## GIVEN PASSAGE
□ □ □ □
Before and after it is mechanized…

Peter Andrews is a Professor of Mathematics, Emeritus at Carnegie Mellon University (CMU) in Pittsburgh, Pennsylvania. He has studied logic his whole life—he is a logician.

I always loved formal logic, but was never an expert on why study logic? I did take his logic class when I was a graduate student at CMU. I enjoyed it very much.

Peter was, as we just mentioned, a student of Alonzo Church. His thesis appeared in book form, A Transfinite Type Theory with Type Variables.

Saying “transfinite” sounds rarefied. However, transfinite systems still keep one finite foot on the ground, in that all descending chains are finite. Peter extended his and other work with Church to develop systems including {Q_0} that can be expressly programmed. {Q_0} became a backbone of the Theorem Proving System (TPS) designed by Andrews and colleagues.

From Peter the Author

Peter wrote a textbook in 2002 that makes these advanced logic systems accessible to students. It is titled An Introduction to Mathematical Logic and Type Theory: To Truth Through Proof. Never mind that Kurt Gödel showed respects in which proof must fall short of truth—proof remains our most reliable guide to truth. The essence of the book and the educational wing ETPS of TPS is to use proof for learning and discovery.

Here is what the textbook’s description says about the application of type theory:

The last three chapters of the book provide an introduction to type theory (higher-order logic). It is shown how various mathematical concepts can be formalized in this very expressive formal language. This expressive notation facilitates proofs of the classical incompleteness and undecidability theorems which are very elegant and easy to understand. The discussion of semantics makes clear the important distinction between standard and nonstandard models which is so important in understanding puzzling phenomena such as the incompleteness theorems and Skolem’s Paradox about countable models of set theory.
□ □ □ □
## DATA EXTRACT
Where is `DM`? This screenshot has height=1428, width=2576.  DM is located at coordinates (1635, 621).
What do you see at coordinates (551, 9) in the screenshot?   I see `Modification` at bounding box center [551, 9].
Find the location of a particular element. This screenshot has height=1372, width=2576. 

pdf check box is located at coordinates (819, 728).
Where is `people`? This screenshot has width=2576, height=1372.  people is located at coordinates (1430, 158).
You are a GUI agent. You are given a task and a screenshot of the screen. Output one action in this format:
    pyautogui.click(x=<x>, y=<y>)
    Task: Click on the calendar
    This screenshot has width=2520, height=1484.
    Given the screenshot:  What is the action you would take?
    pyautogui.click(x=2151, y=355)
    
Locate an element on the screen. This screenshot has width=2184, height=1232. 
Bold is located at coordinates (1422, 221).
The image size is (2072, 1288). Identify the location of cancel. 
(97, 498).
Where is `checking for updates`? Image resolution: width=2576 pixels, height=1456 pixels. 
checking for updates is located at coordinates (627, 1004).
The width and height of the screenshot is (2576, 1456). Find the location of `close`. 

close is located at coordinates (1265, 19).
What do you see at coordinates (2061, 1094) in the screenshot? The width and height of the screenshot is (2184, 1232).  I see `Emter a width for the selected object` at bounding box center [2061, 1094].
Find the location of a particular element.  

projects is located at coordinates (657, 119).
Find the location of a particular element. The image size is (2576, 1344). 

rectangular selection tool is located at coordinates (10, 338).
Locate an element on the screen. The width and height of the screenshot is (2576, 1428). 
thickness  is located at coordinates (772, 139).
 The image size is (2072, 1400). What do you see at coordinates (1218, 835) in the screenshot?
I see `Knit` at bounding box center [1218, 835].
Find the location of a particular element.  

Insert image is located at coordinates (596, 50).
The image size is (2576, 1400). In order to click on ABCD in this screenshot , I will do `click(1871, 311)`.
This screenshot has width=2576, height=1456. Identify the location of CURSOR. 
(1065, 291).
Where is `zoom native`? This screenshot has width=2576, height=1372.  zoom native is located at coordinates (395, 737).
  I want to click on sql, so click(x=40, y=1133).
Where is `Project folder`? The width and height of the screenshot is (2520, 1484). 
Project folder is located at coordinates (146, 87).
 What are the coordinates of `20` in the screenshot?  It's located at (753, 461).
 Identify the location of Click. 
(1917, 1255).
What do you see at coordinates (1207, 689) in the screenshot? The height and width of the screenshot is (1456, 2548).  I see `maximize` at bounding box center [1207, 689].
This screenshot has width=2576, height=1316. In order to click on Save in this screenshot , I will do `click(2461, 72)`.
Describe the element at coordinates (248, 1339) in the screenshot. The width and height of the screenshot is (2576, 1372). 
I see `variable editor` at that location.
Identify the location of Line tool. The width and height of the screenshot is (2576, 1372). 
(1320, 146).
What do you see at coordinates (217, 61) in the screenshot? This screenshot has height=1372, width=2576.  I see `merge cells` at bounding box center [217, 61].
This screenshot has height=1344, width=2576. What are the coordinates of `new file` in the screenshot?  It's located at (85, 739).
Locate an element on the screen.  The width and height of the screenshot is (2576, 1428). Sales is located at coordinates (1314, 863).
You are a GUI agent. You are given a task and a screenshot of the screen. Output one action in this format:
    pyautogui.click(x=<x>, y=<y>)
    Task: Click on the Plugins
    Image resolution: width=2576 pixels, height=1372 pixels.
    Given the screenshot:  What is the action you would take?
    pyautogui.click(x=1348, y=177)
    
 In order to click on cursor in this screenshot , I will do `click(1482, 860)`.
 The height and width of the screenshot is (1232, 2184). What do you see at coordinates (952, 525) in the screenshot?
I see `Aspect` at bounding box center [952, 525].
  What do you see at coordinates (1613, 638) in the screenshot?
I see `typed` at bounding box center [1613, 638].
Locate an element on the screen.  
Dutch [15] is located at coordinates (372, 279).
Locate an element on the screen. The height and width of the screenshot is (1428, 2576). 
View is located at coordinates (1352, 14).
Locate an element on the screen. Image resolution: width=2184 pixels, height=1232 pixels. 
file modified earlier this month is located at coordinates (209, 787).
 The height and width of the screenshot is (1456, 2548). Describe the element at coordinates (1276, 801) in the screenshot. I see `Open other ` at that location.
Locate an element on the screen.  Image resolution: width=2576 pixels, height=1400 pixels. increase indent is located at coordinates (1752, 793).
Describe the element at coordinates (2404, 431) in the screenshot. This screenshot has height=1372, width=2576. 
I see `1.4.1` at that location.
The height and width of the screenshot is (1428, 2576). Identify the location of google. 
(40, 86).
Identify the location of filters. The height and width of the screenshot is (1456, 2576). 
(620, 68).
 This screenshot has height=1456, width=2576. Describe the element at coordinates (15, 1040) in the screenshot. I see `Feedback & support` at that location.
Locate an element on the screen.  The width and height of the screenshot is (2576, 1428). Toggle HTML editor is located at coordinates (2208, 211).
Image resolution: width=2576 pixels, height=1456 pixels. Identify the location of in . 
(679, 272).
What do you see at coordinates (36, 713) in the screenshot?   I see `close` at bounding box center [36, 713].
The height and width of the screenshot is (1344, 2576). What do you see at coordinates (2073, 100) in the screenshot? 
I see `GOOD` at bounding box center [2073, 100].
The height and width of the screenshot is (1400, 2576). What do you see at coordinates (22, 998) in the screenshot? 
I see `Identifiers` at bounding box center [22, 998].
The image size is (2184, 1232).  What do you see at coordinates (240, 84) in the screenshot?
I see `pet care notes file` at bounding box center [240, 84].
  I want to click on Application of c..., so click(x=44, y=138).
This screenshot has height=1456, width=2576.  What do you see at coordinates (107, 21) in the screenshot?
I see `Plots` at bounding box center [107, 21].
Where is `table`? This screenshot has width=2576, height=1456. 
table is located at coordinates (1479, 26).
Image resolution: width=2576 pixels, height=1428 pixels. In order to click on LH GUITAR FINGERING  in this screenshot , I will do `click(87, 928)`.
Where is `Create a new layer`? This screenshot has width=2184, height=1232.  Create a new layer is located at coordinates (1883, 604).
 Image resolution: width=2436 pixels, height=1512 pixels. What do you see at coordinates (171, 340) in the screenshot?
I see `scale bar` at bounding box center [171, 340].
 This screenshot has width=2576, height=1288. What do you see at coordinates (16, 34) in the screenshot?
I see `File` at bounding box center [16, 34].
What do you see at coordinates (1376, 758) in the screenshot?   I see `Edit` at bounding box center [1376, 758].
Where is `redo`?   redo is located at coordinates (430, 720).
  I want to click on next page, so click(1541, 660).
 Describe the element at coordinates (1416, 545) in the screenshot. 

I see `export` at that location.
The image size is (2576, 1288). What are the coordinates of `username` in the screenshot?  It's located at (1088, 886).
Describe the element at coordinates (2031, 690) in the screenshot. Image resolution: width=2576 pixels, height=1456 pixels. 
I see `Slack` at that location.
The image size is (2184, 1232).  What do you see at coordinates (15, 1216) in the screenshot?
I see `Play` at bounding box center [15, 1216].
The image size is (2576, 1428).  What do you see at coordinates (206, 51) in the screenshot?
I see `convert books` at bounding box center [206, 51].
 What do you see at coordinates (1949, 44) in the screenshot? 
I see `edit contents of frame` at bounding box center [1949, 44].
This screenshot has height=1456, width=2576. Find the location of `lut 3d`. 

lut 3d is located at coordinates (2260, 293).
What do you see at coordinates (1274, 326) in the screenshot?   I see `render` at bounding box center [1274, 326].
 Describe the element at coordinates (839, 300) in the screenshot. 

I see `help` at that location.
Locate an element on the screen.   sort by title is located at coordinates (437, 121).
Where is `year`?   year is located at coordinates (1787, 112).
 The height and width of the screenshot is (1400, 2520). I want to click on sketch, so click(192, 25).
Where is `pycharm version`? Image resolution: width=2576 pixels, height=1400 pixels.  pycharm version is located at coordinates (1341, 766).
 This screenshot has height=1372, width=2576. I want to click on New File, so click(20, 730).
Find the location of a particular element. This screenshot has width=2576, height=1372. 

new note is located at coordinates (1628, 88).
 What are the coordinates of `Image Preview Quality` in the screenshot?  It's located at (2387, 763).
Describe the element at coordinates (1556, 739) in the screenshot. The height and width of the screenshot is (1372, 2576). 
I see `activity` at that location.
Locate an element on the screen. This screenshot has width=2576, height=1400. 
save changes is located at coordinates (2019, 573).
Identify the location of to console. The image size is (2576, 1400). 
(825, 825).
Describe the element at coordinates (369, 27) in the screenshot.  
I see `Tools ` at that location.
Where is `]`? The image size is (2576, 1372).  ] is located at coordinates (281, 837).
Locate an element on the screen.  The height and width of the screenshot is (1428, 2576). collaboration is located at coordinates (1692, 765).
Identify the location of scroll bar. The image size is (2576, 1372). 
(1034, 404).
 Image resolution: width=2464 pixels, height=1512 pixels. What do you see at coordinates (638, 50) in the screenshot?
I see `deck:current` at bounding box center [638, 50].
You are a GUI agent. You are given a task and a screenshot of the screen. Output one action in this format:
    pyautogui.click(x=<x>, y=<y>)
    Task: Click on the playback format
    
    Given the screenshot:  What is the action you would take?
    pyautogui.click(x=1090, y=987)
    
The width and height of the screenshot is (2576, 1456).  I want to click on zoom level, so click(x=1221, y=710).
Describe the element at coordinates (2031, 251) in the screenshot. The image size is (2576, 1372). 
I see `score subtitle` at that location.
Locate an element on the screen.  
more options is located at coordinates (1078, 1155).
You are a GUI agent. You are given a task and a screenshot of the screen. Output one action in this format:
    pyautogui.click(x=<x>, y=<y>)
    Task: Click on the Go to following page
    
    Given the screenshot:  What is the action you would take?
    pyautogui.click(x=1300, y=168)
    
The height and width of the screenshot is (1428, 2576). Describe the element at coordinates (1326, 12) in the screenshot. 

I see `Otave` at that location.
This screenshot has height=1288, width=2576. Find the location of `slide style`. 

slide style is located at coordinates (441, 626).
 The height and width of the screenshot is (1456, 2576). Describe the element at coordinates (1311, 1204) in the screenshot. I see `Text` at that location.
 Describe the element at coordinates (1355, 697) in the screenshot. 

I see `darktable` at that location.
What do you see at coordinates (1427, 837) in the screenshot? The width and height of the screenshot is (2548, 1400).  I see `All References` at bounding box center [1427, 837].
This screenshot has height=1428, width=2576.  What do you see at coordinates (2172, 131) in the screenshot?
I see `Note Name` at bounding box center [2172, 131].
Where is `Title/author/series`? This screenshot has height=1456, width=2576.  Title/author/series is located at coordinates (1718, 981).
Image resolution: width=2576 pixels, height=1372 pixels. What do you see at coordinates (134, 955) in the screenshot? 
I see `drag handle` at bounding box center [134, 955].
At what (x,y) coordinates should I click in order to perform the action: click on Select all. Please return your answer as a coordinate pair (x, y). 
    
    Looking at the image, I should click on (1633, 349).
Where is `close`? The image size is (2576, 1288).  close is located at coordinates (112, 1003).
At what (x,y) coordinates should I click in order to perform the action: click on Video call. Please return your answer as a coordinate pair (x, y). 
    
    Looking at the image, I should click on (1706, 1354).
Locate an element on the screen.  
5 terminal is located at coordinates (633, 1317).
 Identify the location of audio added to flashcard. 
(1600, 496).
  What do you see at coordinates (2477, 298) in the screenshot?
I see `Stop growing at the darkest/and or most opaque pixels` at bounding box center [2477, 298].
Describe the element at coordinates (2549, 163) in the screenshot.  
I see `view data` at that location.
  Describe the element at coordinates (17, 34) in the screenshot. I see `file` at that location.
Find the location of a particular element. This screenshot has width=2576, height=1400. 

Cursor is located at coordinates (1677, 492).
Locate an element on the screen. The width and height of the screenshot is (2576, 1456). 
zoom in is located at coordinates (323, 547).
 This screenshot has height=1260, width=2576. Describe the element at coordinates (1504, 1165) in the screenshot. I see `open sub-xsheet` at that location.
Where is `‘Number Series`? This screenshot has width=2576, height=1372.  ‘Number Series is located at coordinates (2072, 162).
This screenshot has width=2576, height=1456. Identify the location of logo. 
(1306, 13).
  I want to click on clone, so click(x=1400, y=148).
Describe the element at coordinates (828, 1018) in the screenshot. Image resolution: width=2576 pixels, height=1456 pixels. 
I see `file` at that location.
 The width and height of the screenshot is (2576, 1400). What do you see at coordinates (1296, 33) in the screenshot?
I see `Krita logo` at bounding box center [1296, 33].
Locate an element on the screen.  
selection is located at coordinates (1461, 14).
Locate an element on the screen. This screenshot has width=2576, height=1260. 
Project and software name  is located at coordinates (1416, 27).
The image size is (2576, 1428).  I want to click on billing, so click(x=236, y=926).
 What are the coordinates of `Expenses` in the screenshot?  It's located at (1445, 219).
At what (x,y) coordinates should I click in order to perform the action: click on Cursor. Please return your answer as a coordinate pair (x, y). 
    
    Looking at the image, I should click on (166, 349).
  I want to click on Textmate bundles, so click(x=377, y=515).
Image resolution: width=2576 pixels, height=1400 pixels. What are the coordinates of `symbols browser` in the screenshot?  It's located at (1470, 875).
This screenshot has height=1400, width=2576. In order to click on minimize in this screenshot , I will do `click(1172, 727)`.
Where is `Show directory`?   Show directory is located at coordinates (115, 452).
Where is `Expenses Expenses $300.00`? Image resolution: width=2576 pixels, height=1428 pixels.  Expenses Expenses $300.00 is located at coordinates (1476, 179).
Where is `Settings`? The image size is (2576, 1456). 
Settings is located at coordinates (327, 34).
□ □ □ □
## PROMPT 1
Copy the passage on Peter Andrews word for word, starting at "Peter Andrews is" and ending at "it very much.".
## PROMPT 2
Write what follows the passage on Peter Andrews, picking up after its last sentence.
The listing is drawn from a separate source unrelated to the passage on Peter Andrews.

## RESPONSE BOX 1
Peter Andrews is a Professor of Mathematics, Emeritus at Carnegie Mellon University (CMU) in Pittsburgh, Pennsylvania. He has studied logic his whole life—he is a logician.

I always loved formal logic, but was never an expert on why study logic? I did take his logic class when I was a graduate student at CMU. I enjoyed it very much.

## RESPONSE BOX 2
Some of the numerous exercises require giving formal proofs. A computer program called ETPS which is available from the web facilitates doing and checking such exercises. Audience: This volume will be of interest to mathematicians, computer scientists, and philosophers in universities, as well as to computer scientists in industry who wish to use higher-order logic for hardware and software specification and verification.

Peter expressed a motivation for learning and employing powerful logic implementations in his 2003 Herbrand Award acceptance speech.

We need very sophisticated methods of thinking about complex problems. Our technology and scientific knowledge progress steadily, but are we any better at thinking than Socrates or Pythagoras?

He continued into how one needs to base work in a system that is built around a simple core:

Church’s type theory is much simpler, and is at the same time a richer, more expressive language [than Principia Mathematica], since it recognizes functions as first-class objects which do not have to be regarded as sets of ordered {n}-tuples. … A simple introduction to type theory can be found in the last three chapters of my book.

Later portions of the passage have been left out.